Per FactSet, ninety-three S&P 500 companies report this week, including seven Dow 30 components. Tesla reports Wednesday after the close — the first Magnificent Seven name of this earnings cycle. Intel reports Thursday. GE Aerospace, RTX, 3M, UnitedHealth, Northrop Grumman, Capital One, D.R. Horton, and United Airlines fill the middle. Through last Friday, FactSet had Q1 earnings tracking double-digit year-over-year growth for a sixth consecutive quarter. That growth rate is what the ten-year average multiple is already priced for. What the current multiple needs to hear is which of these ninety-three can deliver above it.

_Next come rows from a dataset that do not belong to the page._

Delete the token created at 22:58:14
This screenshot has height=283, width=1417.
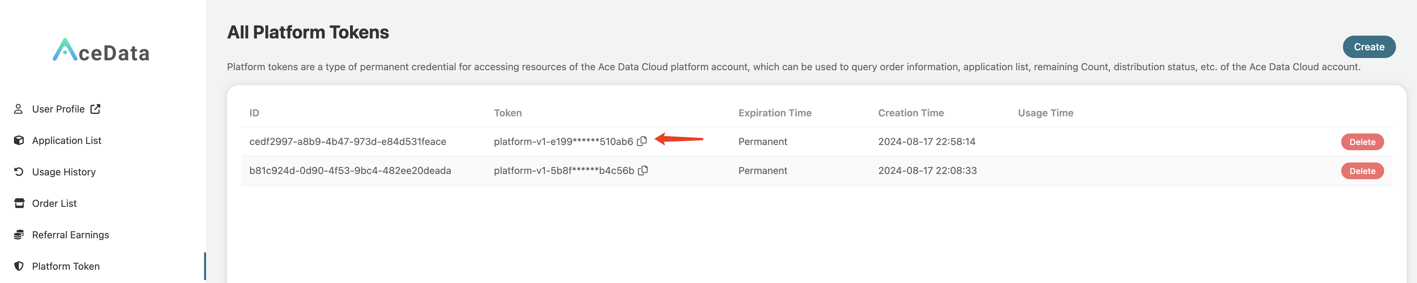(x=1362, y=142)
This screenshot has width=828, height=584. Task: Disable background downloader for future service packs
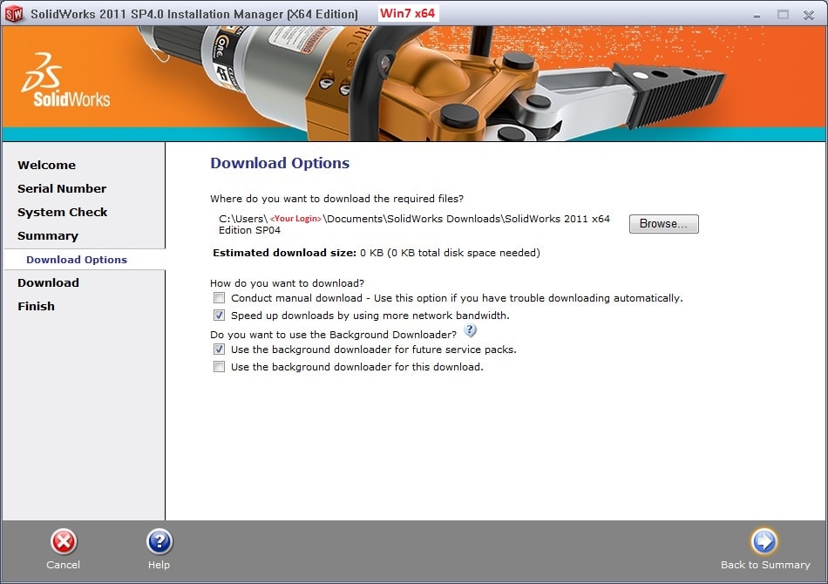(x=220, y=350)
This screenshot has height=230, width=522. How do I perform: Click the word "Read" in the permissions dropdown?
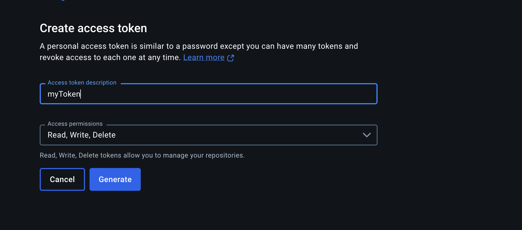(57, 135)
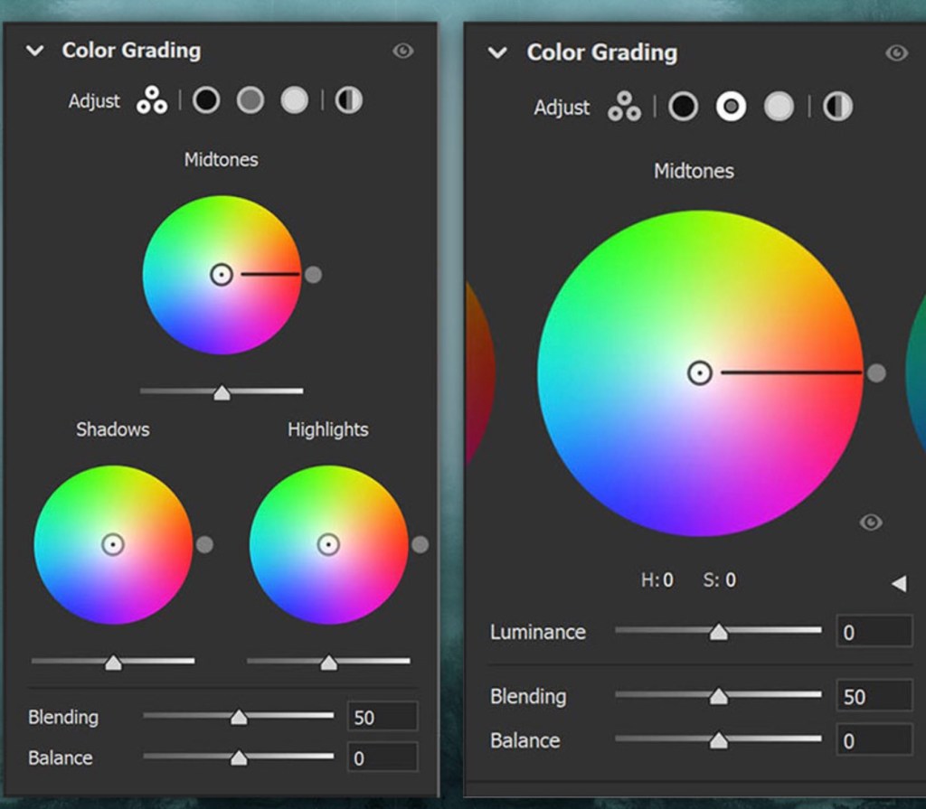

The second thing happening Wednesday. The US-Iran ceasefire announced April 8 runs out Wednesday, April 22 — a few hours before Tesla’s earnings call. Iran declared the Strait of Hormuz reopened Friday and oil dropped almost 10% on the news. By Saturday afternoon, two Indian-flagged ships had been fired on in the strait, a container ship had been struck by an unknown projectile twenty-five nautical miles northeast of Oman, and India had summoned the Iranian ambassador. The IRGC confirmed its gunboats were involved. Speaking to reporters aboard Air Force One Saturday night, Trump said “maybe I won’t extend it. So, you have a blockade, and unfortunately we’ll have to start dropping bombs again.” The reopening is not a fait accompli. It’s a test in real time, and the test is running.

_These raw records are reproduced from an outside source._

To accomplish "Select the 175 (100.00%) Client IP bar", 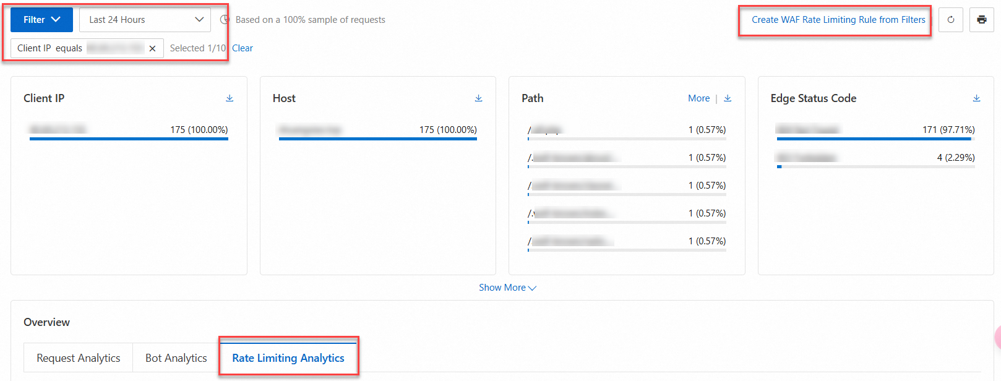I will 129,132.
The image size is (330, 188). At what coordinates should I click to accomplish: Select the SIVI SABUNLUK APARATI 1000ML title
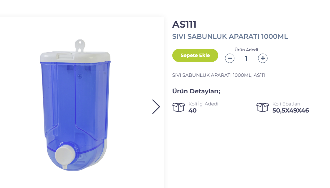[x=230, y=36]
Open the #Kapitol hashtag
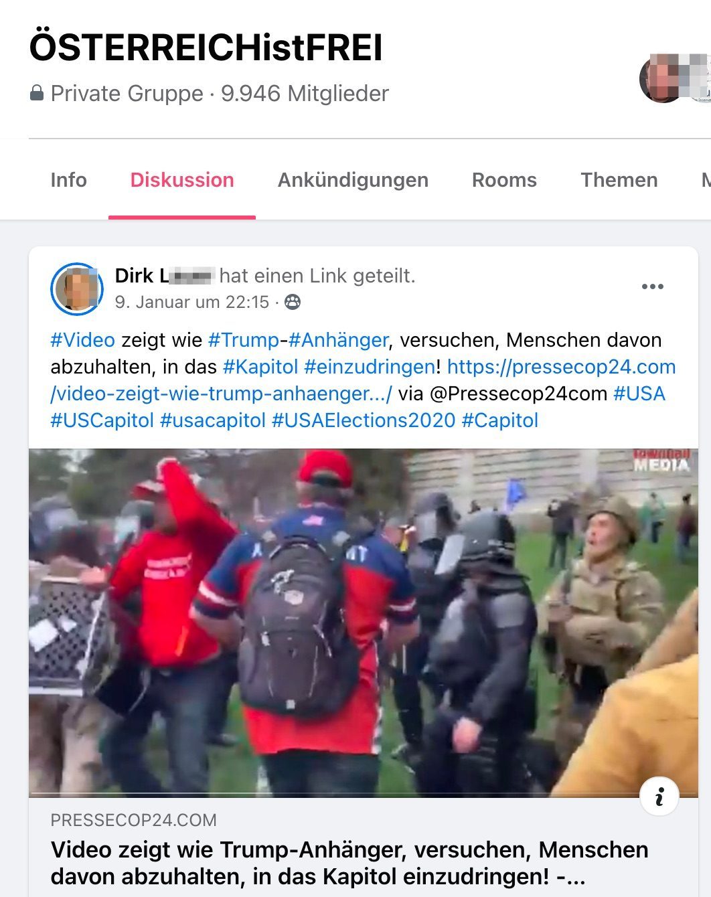The width and height of the screenshot is (711, 897). (x=260, y=367)
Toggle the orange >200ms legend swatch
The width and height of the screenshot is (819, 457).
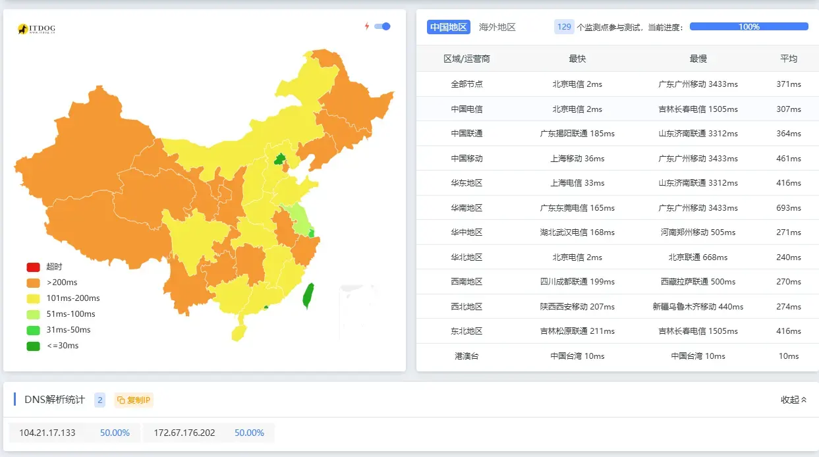(x=33, y=282)
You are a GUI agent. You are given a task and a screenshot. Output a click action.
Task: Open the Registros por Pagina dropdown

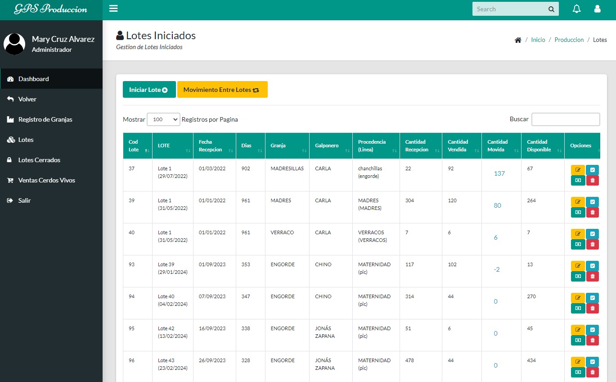point(163,119)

What that does to the money. An $800K portfolio back at pre-war levels this weekend has the same balance as early March. The dollars came back. The cushion didn’t. The forward multiple was around 19x at the March lows. It’s 20.9x now. Same dollars, less room for error. Per AAII’s April 9 survey, bullish sentiment has stayed below its long-term 37.5% average for eight consecutive weeks — meaning a lot of individual investors don’t trust the rally they’re currently sitting in. If ninety-three companies confirm the premium and the ceasefire extends, that gap closes. If one Mag 7 name guides like Netflix did — or if Wednesday comes and goes without an extension — the 20.9x multiple comes under pressure with no Fed speaker available to soften the landing.

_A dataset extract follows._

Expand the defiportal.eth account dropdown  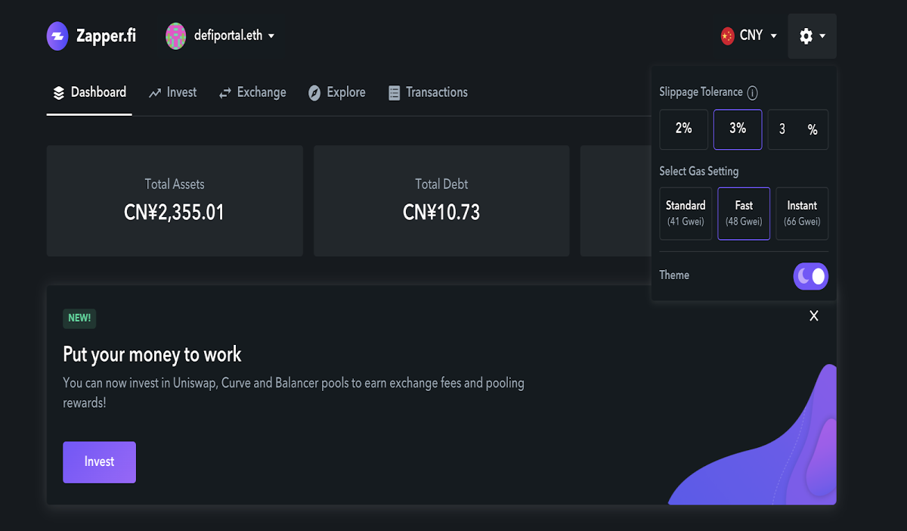point(271,36)
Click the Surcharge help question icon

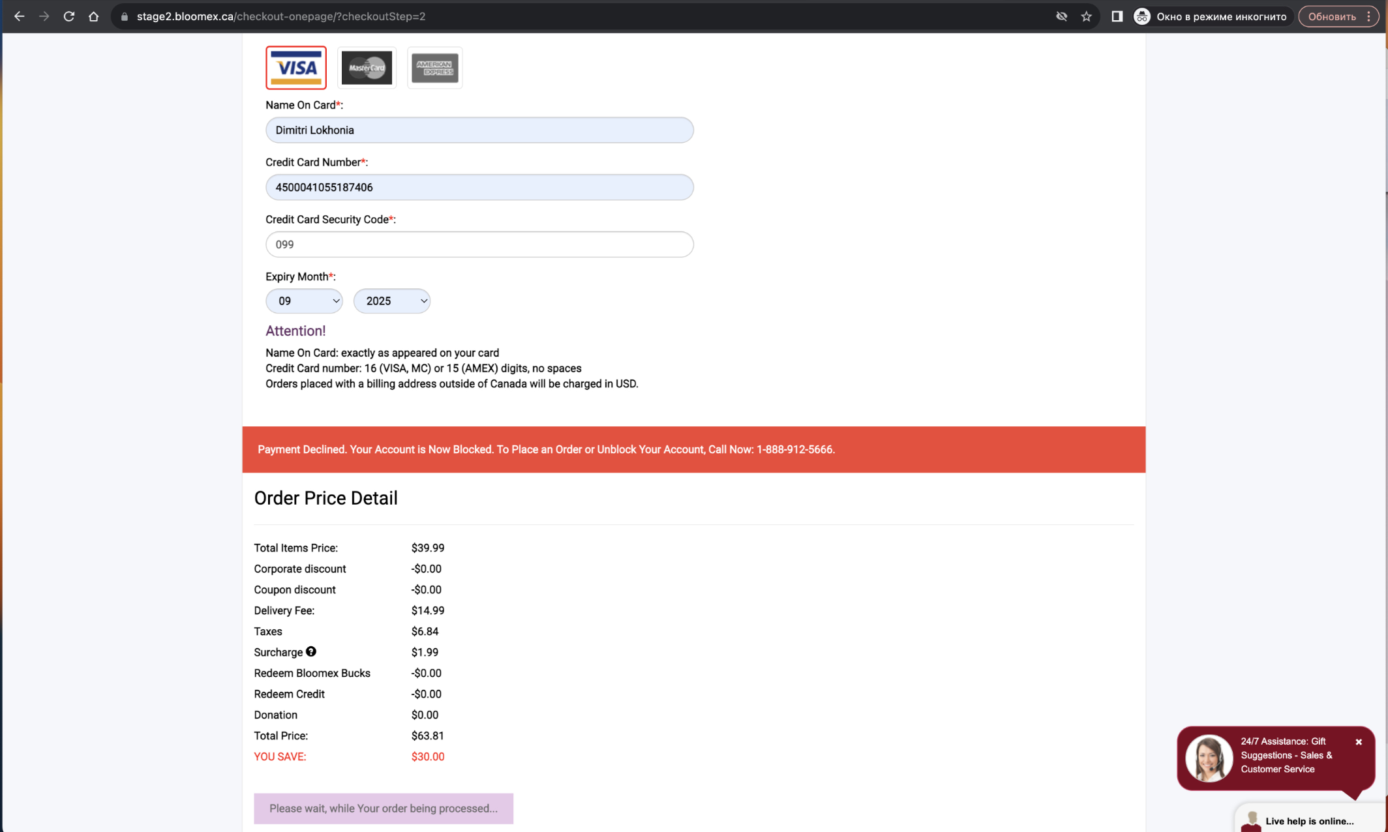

Three versions of Wednesday.
1. The clean print. Tesla delivers credible capex guidance, Intel surprises on AI-server demand, and Trump extends the ceasefire. 20.9x proves justified and the rally runs into the FOMC.
2. The split. Earnings hold but the ceasefire lapses. Oil reverses its Friday drop. The industrials reporting Wednesday morning guide into a suddenly reopened inflation question.
3. The break. Earnings and ceasefire both wobble. A Netflix-style guidance reset lands from a name that actually carries the index. The multiple compresses in a record-high market with bears already outnumbering bulls.
The range between those three versions is wider than any week in the past month.
The balance came back. The cushion didn’t. This is the week the market finds out whether ninety-three earnings reports and one ceasefire can replace what macro is no longer around to provide.